The Differential Cognitive Ability hypothesis

Posted on 2024-04-22

[2024-04-22 Mon]

  1. GPTs are Predictors, not Imitators - Effective Altruism forum viewer

    1. It seems like Paul Christiano’s core bet is about differential cognitive abilities

      To illustrate, we can imagine asking the model to either (i) predict the outcome of a news story, (ii) predict a human thinking step-by-step about what will happen next in a news story. To the extent that (ii) is smarter than (i), it indicates that some significant part of the model’s cognitive ability is causally downstream of “predict what a human would say next,” rather than being causally upstream of it. The model has learned to copy useful cognitive steps performed by humans, which produce correct conclusions when executed by the model for the same reasons they produce correct conclusions when executed by humans.

      (In fact (i) is smarter than (ii) in some ways, because the model has a lot of tacit knowledge about news stories that humans lack, but (ii) is smarter than (i) in other ways, and in general having models imitate human cognitive steps seems like the most useful way to apply them to most economically relevant tasks.)
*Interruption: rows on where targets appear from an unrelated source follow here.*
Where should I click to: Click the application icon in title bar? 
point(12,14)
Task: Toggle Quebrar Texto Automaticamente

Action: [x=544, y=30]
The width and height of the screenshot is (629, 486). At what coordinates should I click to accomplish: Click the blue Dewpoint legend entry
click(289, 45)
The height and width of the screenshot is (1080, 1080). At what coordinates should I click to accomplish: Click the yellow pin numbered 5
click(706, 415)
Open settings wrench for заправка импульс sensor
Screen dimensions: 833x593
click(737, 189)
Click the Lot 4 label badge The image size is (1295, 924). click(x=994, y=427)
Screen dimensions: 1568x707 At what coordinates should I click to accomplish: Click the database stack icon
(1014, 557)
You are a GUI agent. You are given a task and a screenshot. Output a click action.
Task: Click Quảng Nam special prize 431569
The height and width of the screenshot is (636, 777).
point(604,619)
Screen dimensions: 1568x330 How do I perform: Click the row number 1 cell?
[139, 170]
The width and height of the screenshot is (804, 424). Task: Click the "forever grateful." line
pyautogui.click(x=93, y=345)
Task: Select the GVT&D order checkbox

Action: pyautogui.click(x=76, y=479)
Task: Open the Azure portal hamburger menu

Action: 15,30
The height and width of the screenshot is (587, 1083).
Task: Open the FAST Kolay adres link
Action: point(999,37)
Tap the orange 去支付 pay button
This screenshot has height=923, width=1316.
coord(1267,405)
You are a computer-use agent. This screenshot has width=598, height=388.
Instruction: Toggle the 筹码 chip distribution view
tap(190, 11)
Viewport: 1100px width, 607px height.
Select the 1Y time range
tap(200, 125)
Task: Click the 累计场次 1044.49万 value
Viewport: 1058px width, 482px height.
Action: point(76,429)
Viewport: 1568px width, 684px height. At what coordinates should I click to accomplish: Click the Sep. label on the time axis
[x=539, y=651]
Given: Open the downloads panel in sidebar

      Of course in the limit it’s overdetermined that the model will be smart in order to predict what a human would say, and will have no use for copying along with the human’s steps except insofar as this gives it (a tiny bit of) additional compute. But I would expect to AI to be transformative well before approaching that limit, so that this will remain an empirical question.

      1. And this makes a lot of sense: if a model can have intense cognitive abilities in one domain (ML research) and pretty bad cognitive abilities in another domain (deception), then it makes a lot of sense to be more optimistic about stuff like AI control

      2. And this is where Paul Christiano seems to disagree with Eliezer: Eliezer’s usual focus / claim is about this ‘sharp left turn’, or a convergent attractor for capabilities

      3. Essentially Paul thinks that the model can better simulate a human

    2. Jan points at cognitive trade-offs

      The boundedness is overall a central concept here. Neither humans nor GPTs are attempting to solve ‘how to predict stuff with unlimited resources’, but a problem of cognitive economy—how to allocate limited computational resources to minimise prediction error.